After emphasizing that ESnet’s development of the Science DMZ architecture came as a result of codifying successful practices that were in place at various institutions into a coherent, replicable model, Sinatra then mentioned – and dismantled – one of the most common misconceptions about the Science DMZ: that its purpose is “to get around or avoid firewalls and other security controls.” While many of the issues that stymie big-data researchers are related to the security tools implemented on their institutional networks, getting around these preventive measures is certainly not the purpose of the Science DMZ, nor does the absence of a firewall mean that a network is, in fact, a Science DMZ (a belief that Sinatra has encountered). He would sooner see this characterized as matching security controls to what is being protected while maximizing the functionality of the network for those using it – in other words, enabling finer-grained security controls tailored to the risks present in different parts of the network.
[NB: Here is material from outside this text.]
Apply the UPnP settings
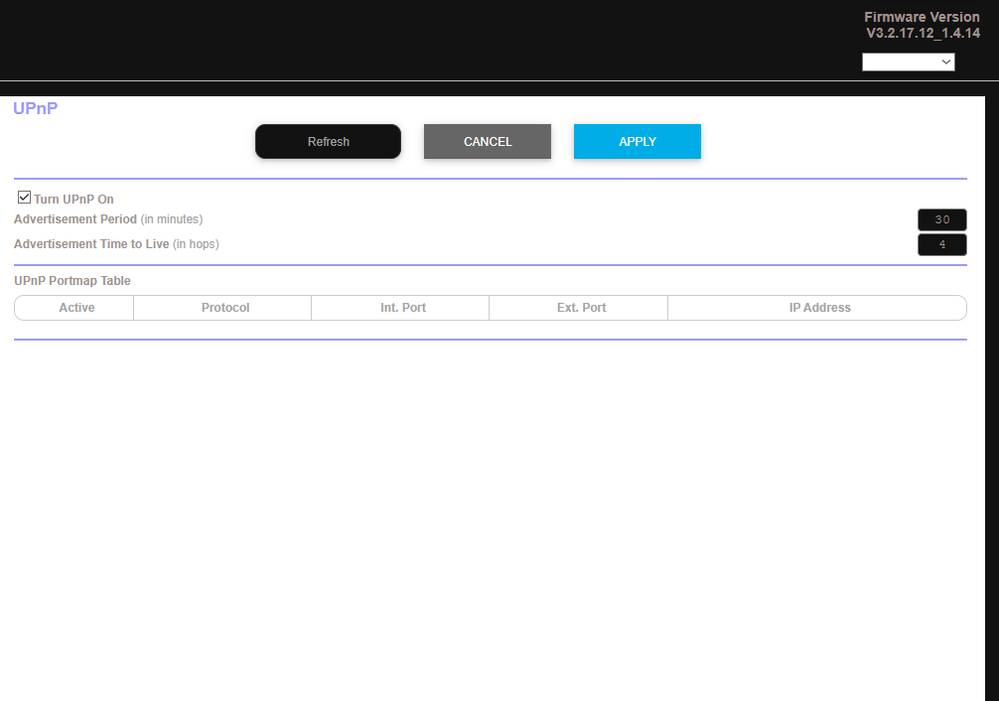Image resolution: width=999 pixels, height=701 pixels. (637, 142)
Sinatra then described a variety of common network architectures, including those that use firewalls for security between the campus network and the outside world, and others that do not firewall at that point but instead distribute firewalls throughout various parts of the campus network (administrative, student networks, etc.). This permits security to be tailored to the needs of those using the individual components of the campus infrastructure – a model for security that dovetails well with the Science DMZ model.
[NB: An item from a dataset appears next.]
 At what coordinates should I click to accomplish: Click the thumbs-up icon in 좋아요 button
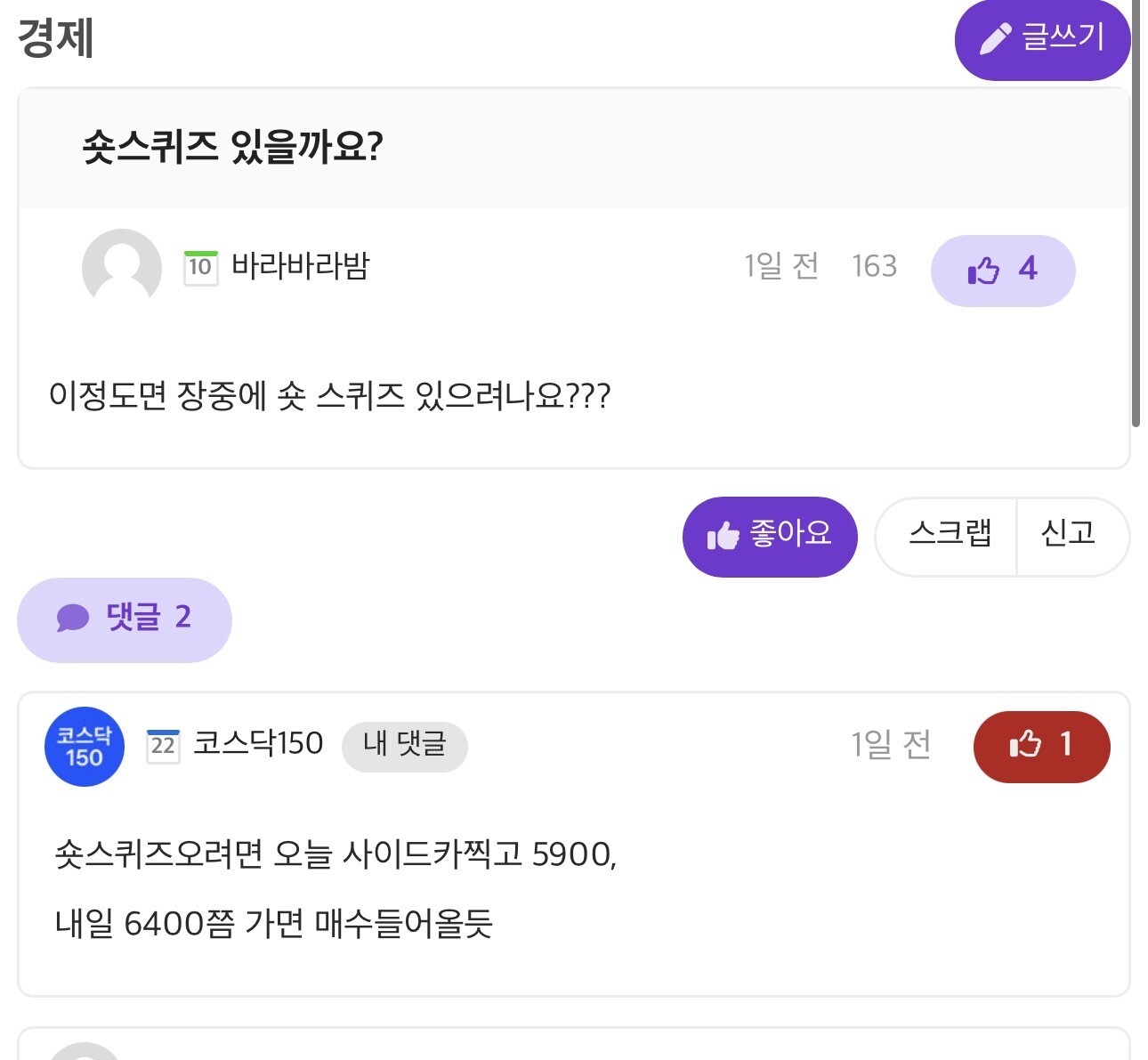723,536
He also emphasized that implementing a Science DMZ, contrary to common belief, does entail bidirectional traffic-blocking in the interests of protecting both the campus’s Science DMZ, the campus’s general network, and colleagues using networks beyond the campus. It also must be designed and implemented in a way that enables software patching to take place in the smoothest and most convenient manner, as patching is one of the most significant parts of ensuring a secure network.
Sinatra also treated host-level security tools like host-based firewalls and intrusion detection and stated that he was currently undertaking the development of best practices for them.
He then treated several other tools as well, all of which could (and should) be implemented in some manner on a Science DMZ. In Sinatra’s words, “What are your security best practices in other parts of your network? If you’re not doing that in other parts of your network, then why would you think the Science DMZ should be any different?” Science DMZ security, in other words, consists of more than the presence or absence of firewalls and is not so different from that on other parts of a campus’s network.
After treating the uses and utility of intrusion detection and black hole routing, Sinatra then underlined the importance of being familiar with a network’s typical behavior: “You want to make sure you know what your network looks like on a normal day, so that you know what an abnormal day is.”
He then mentioned the necessity of remaining aware of IPv6, citing instances where IPv6 throughput is better than that over IPv4 even when IPv6 queues were longer. The comparison he used was that of a TSA pre-check line in the airport, where the streamlined process provides higher throughput of “packets” – passengers in the case of the airport security line – even when the pre-check line is longer, because one need not disassemble and reassemble one’s possessions in order to pass through the pre-check line.
Sinatra then moved to the topic of Software-Defined Networking (SDN), also commonly believed to be the answer to network security concerns for Science DMZs. While SDN is not a “drop-in solution,” it definitely has applications to ensuring network security and performance, and he described such working implementations as well as cautioning attendees that these implementations are still not “fully baked” in his words and require “care and feeding.” In addition, by adding a layer of complexity to the Science DMZ, SDN-based tools also increase the number and complexity of possible problems and the pursuit of solutions. The drop-in security solution remains an elusive goal, SDN notwithstanding.
After this treatment of how a Science DMZ can be secured by use of tools, Sinatra then moved into how best practices can be used to secure networks connecting to scientific instruments and high-performance computing (HPC) resources. In other words, once a network engineer has implemented and installed the various tools needed to enhance security onto the components of a network, how should those components then be assembled? As a way of illustrating how deceptively complex such an issue can be, Sinatra mentioned one campus’s old but, as of 1999, still used mass spectrometer, which required connectivity to a MicroPDP-11 in order to function. (Other concerns exist as well, such as the use of outdated or unauthorized equipment in campus labs of which network engineers may be entirely unaware.)
Happily, Sinatra then illustrated a variety of far more secure and usable architectures for the connectivity of network-enabled scientific instruments to attendees – all of which can be found in his slides, along with helpful notes.